* What you will do *
For the material below, return exactly the lines starting at the line containing "Viewport: 718px width, 408px height." and ending at the line containing "This screenshot has width=1190, height=631.", both ends included, and no others.

* Material provided *
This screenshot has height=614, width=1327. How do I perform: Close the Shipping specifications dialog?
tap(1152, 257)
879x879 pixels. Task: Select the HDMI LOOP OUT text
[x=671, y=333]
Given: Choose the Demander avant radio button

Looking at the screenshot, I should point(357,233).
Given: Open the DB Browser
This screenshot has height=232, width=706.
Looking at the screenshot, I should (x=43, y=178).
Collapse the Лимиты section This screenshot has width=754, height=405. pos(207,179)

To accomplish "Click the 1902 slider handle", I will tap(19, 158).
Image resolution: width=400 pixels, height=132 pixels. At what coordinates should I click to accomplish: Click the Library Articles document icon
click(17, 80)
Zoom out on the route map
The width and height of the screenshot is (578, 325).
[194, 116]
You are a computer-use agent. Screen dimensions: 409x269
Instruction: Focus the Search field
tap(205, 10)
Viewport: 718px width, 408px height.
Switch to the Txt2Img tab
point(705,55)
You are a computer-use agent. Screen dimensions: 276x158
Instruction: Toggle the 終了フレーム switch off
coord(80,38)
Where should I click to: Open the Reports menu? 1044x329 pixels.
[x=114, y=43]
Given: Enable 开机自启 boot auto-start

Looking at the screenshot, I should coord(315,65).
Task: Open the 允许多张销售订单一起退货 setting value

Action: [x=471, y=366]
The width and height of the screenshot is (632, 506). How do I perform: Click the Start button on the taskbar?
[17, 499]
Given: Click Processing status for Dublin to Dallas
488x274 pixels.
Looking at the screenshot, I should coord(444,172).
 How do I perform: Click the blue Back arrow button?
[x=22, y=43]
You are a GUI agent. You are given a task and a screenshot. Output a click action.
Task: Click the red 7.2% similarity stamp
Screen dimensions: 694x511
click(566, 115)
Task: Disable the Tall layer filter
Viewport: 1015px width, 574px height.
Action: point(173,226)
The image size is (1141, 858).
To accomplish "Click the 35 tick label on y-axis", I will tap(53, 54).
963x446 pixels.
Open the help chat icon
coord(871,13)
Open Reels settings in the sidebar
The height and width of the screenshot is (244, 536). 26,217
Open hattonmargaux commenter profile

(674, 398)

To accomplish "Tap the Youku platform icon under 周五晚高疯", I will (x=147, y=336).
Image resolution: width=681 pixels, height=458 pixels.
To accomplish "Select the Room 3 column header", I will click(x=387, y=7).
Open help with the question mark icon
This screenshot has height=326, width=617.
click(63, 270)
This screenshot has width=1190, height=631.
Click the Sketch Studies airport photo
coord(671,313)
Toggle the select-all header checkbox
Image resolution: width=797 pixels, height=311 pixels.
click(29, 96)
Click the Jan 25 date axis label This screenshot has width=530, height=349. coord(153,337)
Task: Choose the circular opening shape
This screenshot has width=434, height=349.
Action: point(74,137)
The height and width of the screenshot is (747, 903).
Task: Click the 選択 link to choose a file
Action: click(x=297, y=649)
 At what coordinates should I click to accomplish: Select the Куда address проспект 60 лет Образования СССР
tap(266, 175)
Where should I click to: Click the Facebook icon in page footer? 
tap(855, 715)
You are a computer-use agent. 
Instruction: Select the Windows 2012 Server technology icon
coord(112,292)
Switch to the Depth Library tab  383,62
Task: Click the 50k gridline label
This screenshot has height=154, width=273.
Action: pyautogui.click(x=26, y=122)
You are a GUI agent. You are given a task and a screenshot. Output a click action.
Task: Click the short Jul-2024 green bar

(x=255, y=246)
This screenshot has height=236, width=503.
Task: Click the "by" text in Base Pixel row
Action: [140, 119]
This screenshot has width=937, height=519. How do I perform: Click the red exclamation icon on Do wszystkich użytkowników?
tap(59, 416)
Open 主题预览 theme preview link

* Exercise output *
Viewport: 718px width, 408px height.
Switch to the Txt2Img tab
point(705,55)
You are a computer-use agent. Screen dimensions: 276x158
Instruction: Toggle the 終了フレーム switch off
coord(80,38)
Where should I click to: Open the Reports menu? 1044x329 pixels.
[x=114, y=43]
Given: Enable 开机自启 boot auto-start

Looking at the screenshot, I should coord(315,65).
Task: Open the 允许多张销售订单一起退货 setting value

Action: [x=471, y=366]
The width and height of the screenshot is (632, 506). How do I perform: Click the Start button on the taskbar?
[17, 499]
Given: Click Processing status for Dublin to Dallas
488x274 pixels.
Looking at the screenshot, I should coord(444,172).
 How do I perform: Click the blue Back arrow button?
[x=22, y=43]
You are a GUI agent. You are given a task and a screenshot. Output a click action.
Task: Click the red 7.2% similarity stamp
Screen dimensions: 694x511
click(566, 115)
Task: Disable the Tall layer filter
Viewport: 1015px width, 574px height.
Action: point(173,226)
The image size is (1141, 858).
To accomplish "Click the 35 tick label on y-axis", I will tap(53, 54).
963x446 pixels.
Open the help chat icon
coord(871,13)
Open Reels settings in the sidebar
The height and width of the screenshot is (244, 536). 26,217
Open hattonmargaux commenter profile

(674, 398)

To accomplish "Tap the Youku platform icon under 周五晚高疯", I will (x=147, y=336).
Image resolution: width=681 pixels, height=458 pixels.
To accomplish "Select the Room 3 column header", I will click(x=387, y=7).
Open help with the question mark icon
This screenshot has height=326, width=617.
click(63, 270)
This screenshot has width=1190, height=631.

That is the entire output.